American country music icon Kenny Rogers has died at the age of 81. A representative of the singer, Variety reported, said that Rogers “passed away peacefully at home from natural causes under the care of hospice and surrounded by his family”.
Though Rogers is best known for his series of hit country singles that he sung from the mid 1970s to the late 1980s, he began his singing career in rock and pop music with his group The First Edition. After leaving the group in 1976, Rogers embarked on a solo singing career that saw his rapid rise in the country music genre. Some of his hits from this time topped both country music and pop music charts.
Rogers is strongly associated with his 1978 Grammy award-winning hit The Gambler, which led to a series of television films featuring the singer as the eponymous character. Rogers also had successful singing partnerships with, among others, Dolly Parton and Sheena Easton, which propelled him to become a crossover icon popular with both country and pop music listeners. Here are five iconic Rogers songs.
The Gambler (1978)
Written by country music songwriter Don Schillz, the song was recorded by several singers, including Johnny Cash, before Rogers turned it into a number one country music hit as well as a hit on pop music charts. The song’s lyrics follow a gambler advising a man down on his luck about how to get by in life (video above).
Ruby, Don’t Take Your Love To Town (1967)
Rogers recorded this when he was part of The First Edition.
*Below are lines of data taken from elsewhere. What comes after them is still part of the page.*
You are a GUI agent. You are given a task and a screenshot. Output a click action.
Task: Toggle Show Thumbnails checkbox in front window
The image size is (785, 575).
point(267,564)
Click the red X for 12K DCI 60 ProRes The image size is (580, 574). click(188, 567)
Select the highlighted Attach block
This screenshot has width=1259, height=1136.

The sprightly but melancholic song is about a paralysed army veteran, said to have fought in a “crazy Asian war” (presumably the Vietnam war), looking helplessly from his bed at his wife getting dolled up to leave the house and spend the evening outside.
Just Dropped In (To See What Condition My Condition Is In) (1968)
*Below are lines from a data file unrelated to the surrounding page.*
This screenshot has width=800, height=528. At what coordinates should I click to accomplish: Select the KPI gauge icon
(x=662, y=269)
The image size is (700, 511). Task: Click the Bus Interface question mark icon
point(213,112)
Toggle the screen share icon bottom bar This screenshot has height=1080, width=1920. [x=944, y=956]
Released right in the middle of the counterculture era, the lyrics describe the experience of being high on LSD. The song garnered a new lease in life after it was featured in the Coen brothers’ cult 1998 film The Big Lebowski.
Sweet Music Man (1977)
Although sung by Rogers, the lyrics follow a woman witnessing her lover, a “heck of a singer and powerful man”, devote himself to his career and everything else, but never her. The song’s production balances a country music sound along with a synth-based one, demonstrative of Rogers’ aim to appeal to listeners of both country and pop music.
I Don’t Need You (1981)
Rogers had famously collaborated with rhythm-and-blues legend Lionel Richie as producer on Lady (1980), which had the distinctive feat of charting on Billboard magazine’s country, Hot 100, adult contemporary, and Top Soul Singles charts all at once. This 1981 ballad, produced by Richie, features the gravelly-voiced Rogers at his most soulful.